How to swap carob for chocolate

Carob is a straightforward substitute for chocolate, so in most recipes, it's a simple one-to-one swap. The main difference will be the lighter and nutty flavor that may not deliver the same taste that chocolate would, so keep that in mind when it comes to making the switch in certain recipes for baked treats like cookies, cakes, and muffins. But in general, carob chips can be used just as you would chocolate chips, and carob powder just as you would cocoa powder — you can just experiment with ratios depending on your preference.

With any chocolate-forward recipe, such as brownies, hot chocolate, or mousse, the differences on the palate will be notable, with carob adding a sweeter touch. In particular, carob molasses has a sweet, rich, caramelized flavor and can be used as a viscous topping over your favorite stack of pancakes or scoops of ice cream.

Where to buy carob

In its powder and chip forms, carob is widely available at health food stores and run-of-the-mill grocery stores and can typically be found in the baking aisle next to cocoa powder and chocolate chips. Both varieties are sometimes found in the bulk bins adjacent to the nuts and grains, but a sealed bag or carton is the better bet. Oftentimes it may sit for years in the bulk section, and there is no way to gauge its freshness, per The Vegan Atlas. You should store carob powder and chips the same way you would their chocolate counterparts — airtight and away from heat and moisture. 

If your local grocery store doesn't carry it or it isn't in stock, a quick online search should help you find a variety of carob products. Stores like Uncommon Carob or Carobou carry a wide selection, from chips, bars, and dessert sauces that come in a range of flavors. 

Nutritional information of carob

Another appeal of carob is that it is caffeine- and fat-free, so it's suitable for those who are watching their blood pressure, per Healthline and Thrive Market. It's a good source of B vitamins and vitamin A and has three times as much calcium as chocolate and fewer calories. It's also high in fiber, with 1 ounce offering up to 11 grams. And while carob is sweet in taste, it has a low glycemic index and won't cause a spike in blood sugar (via Glycemic Index Guide). 

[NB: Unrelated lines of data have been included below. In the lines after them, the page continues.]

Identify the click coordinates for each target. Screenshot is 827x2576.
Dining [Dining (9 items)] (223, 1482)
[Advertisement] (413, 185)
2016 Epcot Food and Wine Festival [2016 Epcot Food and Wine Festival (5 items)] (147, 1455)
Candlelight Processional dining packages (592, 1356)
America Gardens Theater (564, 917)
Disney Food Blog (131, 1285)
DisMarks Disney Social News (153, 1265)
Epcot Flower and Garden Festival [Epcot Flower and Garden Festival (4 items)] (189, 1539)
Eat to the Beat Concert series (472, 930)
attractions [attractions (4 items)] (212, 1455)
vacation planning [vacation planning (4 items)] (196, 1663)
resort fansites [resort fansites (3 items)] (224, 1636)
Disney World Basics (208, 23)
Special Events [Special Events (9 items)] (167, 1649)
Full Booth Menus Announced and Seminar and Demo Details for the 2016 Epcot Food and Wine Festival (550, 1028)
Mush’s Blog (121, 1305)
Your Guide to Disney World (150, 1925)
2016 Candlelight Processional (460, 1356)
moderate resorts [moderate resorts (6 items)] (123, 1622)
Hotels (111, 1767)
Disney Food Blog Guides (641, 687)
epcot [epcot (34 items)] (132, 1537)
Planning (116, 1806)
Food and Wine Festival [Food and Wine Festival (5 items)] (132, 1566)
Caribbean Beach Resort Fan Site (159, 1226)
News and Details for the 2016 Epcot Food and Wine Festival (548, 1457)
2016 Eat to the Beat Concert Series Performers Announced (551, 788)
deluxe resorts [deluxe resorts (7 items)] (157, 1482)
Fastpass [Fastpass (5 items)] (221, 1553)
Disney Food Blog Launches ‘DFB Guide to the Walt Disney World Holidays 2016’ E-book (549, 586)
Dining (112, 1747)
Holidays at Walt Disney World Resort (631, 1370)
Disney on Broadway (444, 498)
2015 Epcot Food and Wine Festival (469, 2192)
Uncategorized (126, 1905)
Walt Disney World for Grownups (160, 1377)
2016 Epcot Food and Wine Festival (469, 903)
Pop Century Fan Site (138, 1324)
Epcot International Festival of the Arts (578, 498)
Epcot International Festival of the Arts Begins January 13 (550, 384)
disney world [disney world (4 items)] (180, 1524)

Carob is also a source of antioxidants, which may be helpful in preventing heart disease and lowering cholesterol levels. Carob may also aid with digestive issues and keep bad gut bacteria in check. In addition to having a leg-up over chocolate in being caffeine-free, carob is also dairy-free (whereas many chocolate chip varieties are not). It is also gluten-free and sans theobromine, which is a compound that may induce migraines in some people. All-in-all, it is a great option for those that are sensitive or mindful of certain health factors but still want to enjoy a chocolate-like treat.